“My husband and I really love the lifestyle here and there are excellent physiotherapy researchers in Australia,” the new Professor of Physiotherapy at Flinders University says.
“Despite the fact that you’re so far away, the physiotherapy researchers here have a really high international profile.”
Professor Lennon moved to Adelaide earlier this year to head the discipline of physiotherapy at Flinders from the University of Ulster in Belfast, where she had worked as a Reader in Rehabilitation, specialising in neurological rehabilitation, for the past 18 years.
Now based in the Health Sciences building at the Repatriation General Hospital, Professor Lennon is responsible for the new Masters of Physiotherapy, a two-year graduate entry degree which marked its first intake of 20 students in February.
“It’s all very exciting, a new country, new course, new people and learning the Flinders way,” Professor Lennon says.
There are some changes in terminology to master: “You have a penchant for abbreviation which can get confusing, but I’m really enjoying it at Flinders,” she said.
“We have a great team with three senior academics who are very research active and experienced in teaching at a postgraduate and international level, and there’s a great cohort of students here.”
Advancing the discipline and promoting “inter-professional practice” are high on the agenda for Professor Lennon, as well as ensuring the course is well-established and accredited by the Australian Physiotherapy Council.
“I think there’s a great future for physiotherapy at Flinders because of the expertise of the course team, the calibre of students and the potential to expand inter-professional education.
“When you work in a hospital you have to work with doctors, nurses, social workers, speech therapists and many other allied health professionals, but you can’t just expect that it’s going to work well.
“So what I want to do is embody the aspect of inter-professional practice into the curriculum at the start so that by the time students get into the workforce it becomes second nature.

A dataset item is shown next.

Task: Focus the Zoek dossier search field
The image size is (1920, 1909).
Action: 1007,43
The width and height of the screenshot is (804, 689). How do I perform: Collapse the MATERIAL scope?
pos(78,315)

“Of course the other big focus is to promote working in rural and remote areas; we want to ensure that as many of our students as possible experience rural and remote practice in Alice Springs, Darwin and country settings too.”
With expertise in exercise therapy in neurological rehabilitation, Professor Lennon is currently finishing off a study with Ulster on a new group therapy for people with multiple sclerosis, and leading Ulster’s involvement in AVERT – a worldwide study of early mobilisation after stroke involving nine countries and more than 50 clinical sites, including Flinders Medical Centre.